Rumeysa Aksu

Şşşt bir duyan olur, sesli okuyun. Grafitisini kendilerinin yaptıkları renkli duvar, zikzak masalar ve kitaplar ve dahî raflar. Sıcak yüz, sıcak bardak... Karşınızda gençlere kucak açan, camideki yeni mekan: Camekan.

Camide elektrik süpürgeli hanımlar bölümü var, azarlanan çocuklar bölümü var, hatta Ayazma’da olduğu gibi “Bahçede lüzumsuz dolaşılmaz.” yazan levha bölümü var madem, gençlik bölümü de olsun değil mi? Kim bilir değerli Nazif Yılmaz, bir müftü, bir imam, bir zengin, bir başkan kulak verir klavyemin tıkırtılarına.

Camide gençler kahvesi projesindeki ilk ilham kaynağım, vaktin girmesini beklerken avluda, çayocağında muhabbet eden emekli amcalarımızdır. Dedikodu yapmıyorlarsa Allah oturmalarına da sevap yazsın mübareklerin.

Size tanıdık geliyor mu, sürekli sıkılan, başı eğik saçları düşmüş bir gençlik.. Ve mütemadiyen ufuk çizgisine bakarak konuşan, saç stili ve aksesuarlarıyla dünyaya tutunmaya çalışan bir gençlik, bir gençlik. Konuşmak değil anlatmak isteyen, parmaklarıyla dertleşen –Var mı hala uyumayan?- mesajlarıyla ilgi bekleyen bir gençlik. Evde susmuş, muhabbete susamış, az okuduğunu sandığım, çok twitter bir gençlik. İnternetin donattığı, televizyonun büyüttüğü, popüler kültürün uyuttuğu bir gençlik.

Durayım yahu.

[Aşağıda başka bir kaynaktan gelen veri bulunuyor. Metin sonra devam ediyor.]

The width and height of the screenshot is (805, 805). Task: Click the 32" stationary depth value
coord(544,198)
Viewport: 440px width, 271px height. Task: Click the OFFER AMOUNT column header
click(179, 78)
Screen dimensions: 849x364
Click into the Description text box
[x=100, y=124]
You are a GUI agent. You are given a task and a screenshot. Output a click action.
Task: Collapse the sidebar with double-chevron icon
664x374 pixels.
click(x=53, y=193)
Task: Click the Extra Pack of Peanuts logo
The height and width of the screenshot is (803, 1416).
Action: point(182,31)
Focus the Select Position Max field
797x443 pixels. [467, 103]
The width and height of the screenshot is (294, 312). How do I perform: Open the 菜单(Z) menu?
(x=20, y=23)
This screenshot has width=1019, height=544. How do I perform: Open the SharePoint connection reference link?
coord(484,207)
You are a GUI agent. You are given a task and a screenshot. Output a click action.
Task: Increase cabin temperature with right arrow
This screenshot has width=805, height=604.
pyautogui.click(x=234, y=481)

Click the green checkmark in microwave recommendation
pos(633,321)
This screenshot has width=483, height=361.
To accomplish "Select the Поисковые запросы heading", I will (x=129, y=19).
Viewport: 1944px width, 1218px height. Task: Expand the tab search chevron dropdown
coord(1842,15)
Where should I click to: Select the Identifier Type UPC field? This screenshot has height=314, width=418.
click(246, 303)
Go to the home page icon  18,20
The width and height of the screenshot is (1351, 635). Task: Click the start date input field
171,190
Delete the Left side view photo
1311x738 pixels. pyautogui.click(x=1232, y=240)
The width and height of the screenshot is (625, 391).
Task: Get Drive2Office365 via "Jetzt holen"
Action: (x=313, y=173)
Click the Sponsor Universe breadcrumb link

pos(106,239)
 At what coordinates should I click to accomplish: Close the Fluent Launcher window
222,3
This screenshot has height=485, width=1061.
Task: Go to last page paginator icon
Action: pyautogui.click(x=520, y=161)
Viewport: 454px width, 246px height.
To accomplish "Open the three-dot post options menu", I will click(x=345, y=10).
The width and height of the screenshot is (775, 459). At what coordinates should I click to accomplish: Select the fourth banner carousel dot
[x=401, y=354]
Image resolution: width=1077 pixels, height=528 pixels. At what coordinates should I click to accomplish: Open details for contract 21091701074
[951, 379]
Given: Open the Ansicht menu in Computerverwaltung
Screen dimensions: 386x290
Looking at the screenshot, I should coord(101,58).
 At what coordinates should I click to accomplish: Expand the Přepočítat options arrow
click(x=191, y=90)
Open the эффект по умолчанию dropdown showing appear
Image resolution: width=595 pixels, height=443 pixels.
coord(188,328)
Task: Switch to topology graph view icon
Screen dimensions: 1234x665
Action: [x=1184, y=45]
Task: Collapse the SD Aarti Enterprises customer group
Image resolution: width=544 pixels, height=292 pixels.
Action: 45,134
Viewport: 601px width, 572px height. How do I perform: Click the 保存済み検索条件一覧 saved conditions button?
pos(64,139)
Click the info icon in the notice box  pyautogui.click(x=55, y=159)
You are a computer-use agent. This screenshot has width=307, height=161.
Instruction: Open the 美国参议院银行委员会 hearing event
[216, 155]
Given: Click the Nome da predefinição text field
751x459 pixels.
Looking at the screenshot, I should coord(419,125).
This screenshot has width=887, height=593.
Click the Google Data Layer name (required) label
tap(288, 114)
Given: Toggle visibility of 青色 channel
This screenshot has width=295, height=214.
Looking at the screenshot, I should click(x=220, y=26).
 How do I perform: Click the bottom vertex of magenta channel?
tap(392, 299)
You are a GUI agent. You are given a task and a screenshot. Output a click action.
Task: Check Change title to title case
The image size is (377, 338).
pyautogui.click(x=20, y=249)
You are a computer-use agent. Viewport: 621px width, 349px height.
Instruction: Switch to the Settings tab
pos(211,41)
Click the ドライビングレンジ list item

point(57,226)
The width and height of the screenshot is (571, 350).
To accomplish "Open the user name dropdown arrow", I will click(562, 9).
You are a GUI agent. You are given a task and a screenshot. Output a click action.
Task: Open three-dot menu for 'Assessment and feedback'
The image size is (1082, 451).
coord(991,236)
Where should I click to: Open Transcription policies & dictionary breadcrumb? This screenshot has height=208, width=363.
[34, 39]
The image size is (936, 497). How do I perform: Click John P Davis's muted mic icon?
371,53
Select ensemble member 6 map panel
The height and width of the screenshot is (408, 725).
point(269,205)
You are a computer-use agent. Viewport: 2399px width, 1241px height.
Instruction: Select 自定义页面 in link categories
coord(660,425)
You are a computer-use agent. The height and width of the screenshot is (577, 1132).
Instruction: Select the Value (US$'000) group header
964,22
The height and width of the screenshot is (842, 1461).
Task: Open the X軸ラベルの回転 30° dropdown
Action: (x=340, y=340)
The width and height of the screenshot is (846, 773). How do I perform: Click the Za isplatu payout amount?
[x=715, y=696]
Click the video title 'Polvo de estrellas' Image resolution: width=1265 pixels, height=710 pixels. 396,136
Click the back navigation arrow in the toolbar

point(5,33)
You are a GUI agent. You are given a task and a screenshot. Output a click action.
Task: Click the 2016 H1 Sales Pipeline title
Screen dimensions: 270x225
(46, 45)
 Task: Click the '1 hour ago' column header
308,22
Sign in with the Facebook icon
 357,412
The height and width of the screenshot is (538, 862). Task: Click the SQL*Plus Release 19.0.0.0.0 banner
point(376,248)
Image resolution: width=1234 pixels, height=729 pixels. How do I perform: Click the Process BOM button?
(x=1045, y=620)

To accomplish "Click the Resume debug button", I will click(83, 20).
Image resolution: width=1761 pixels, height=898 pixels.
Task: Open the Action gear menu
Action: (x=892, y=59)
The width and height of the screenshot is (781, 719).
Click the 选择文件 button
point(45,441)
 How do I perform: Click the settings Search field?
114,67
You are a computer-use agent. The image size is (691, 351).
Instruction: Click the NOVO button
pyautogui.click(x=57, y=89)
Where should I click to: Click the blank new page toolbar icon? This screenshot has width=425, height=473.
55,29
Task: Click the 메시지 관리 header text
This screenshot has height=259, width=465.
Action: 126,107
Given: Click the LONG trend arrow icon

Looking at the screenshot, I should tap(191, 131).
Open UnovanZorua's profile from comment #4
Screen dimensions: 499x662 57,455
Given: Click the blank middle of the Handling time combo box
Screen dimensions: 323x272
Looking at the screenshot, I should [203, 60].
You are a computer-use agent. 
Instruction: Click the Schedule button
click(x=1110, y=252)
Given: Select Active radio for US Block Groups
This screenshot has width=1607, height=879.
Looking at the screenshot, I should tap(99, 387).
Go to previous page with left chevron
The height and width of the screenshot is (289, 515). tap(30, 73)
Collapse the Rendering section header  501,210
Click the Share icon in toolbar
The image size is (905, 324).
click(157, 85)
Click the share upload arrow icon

Ye’se kapılmayayım. Hem ben görmedim mi, Şemsipaşa kütüphanesinden ezan okunur okunmaz fırlayan hey onbeşli onbeşlileri. Bir de vakit kaybetmeden, test kitabını bırakıp pıtır pıtır gitmez misiniz namaza? Hele o yanınızda olan abdestinize ne demeli? Gençlik tasvirine devam edeyim öyleyse. Sorgulamaya başlayan, tahkiki imana yaklaşan bir gençlik; akbilini otobüste cömertçe takdim eden –ki akbil deyip geçmeyin, yolda kalana zekat dahi düşüyor.-  Kuran okuduğunda mealine bakan, tefsir okuyorsa altını kalemlerle çizen bir gençlik. Uyanacağına inandığım, on beş temmuzda hayran kaldığım bir gençlik…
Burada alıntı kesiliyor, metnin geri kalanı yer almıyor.